---------- Source document ----------

Wild Grass (a functional website in HK – spoiler, shame the restaurant is fucked and you’ll never want to use this website ever)
1/F, 4-8 Arbuthnot Road
Central, Hong Kong

+852 2810 1189

We got out for HKD585 a head + wine.  2 courses was HKD280.

The deal:
I hadn’t planned to go to Wild Grass.  I’d planned to attempt getting a table at Chachawan on a Friday night which as a hipster, no booking, hot restaurant of the moment requires a) a small group (less than 4) and b) getting to the restaurant immediately after it opens (6:30pm).  Somehow my intimate planned dinner of 3-4 people was ambushed by factors that spiralled out of control like an Australian bushfire into a dinner of EIGHT plus people not declaring they were ready til 7:30pm which meant that we had to abandon all hope of hipster, no booking restaurant and ended up at Wild Grass which was meant to be good.

----------

Short exercise 1: In the restaurant review, rewrite the stretch from "Wild Grass (a functional" through "to be good.", replacing "hipster" with "trendy".
Short exercise 2: List each line of the restaurant's address and phone details given at the top of the review.
Short exercise 3: According to the restaurant review, what two things did getting a table at Chachawan on a Friday night require?
The records that come next have no connection to the restaurant review.

---------- Listing ----------

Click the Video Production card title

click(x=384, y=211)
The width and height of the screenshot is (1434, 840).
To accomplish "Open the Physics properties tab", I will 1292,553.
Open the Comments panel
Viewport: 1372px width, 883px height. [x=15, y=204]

----------
---------- Listing ----------

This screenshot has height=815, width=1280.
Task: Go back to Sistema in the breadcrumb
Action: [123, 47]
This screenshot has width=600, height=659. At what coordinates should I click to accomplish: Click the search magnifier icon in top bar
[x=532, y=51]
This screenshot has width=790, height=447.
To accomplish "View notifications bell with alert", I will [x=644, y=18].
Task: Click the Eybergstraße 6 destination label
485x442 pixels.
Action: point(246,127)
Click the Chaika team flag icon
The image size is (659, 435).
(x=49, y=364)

----------

Right answer 1:
Wild Grass (a functional website in HK – spoiler, shame the restaurant is fucked and you’ll never want to use this website ever)
1/F, 4-8 Arbuthnot Road
Central, Hong Kong

+852 2810 1189

We got out for HKD585 a head + wine.  2 courses was HKD280.

The deal:
I hadn’t planned to go to Wild Grass.  I’d planned to attempt getting a table at Chachawan on a Friday night which as a trendy, no booking, hot restaurant of the moment requires a) a small group (less than 4) and b) getting to the restaurant immediately after it opens (6:30pm).  Somehow my intimate planned dinner of 3-4 people was ambushed by factors that spiralled out of control like an Australian bushfire into a dinner of EIGHT plus people not declaring they were ready til 7:30pm which meant that we had to abandon all hope of trendy, no booking restaurant and ended up at Wild Grass which was meant to be good.

Right answer 2:
1/F, 4-8 Arbuthnot Road
Central, Hong Kong
+852 2810 1189

Right answer 3: A small group of fewer than four, and arriving right after it opens at 6:30pm.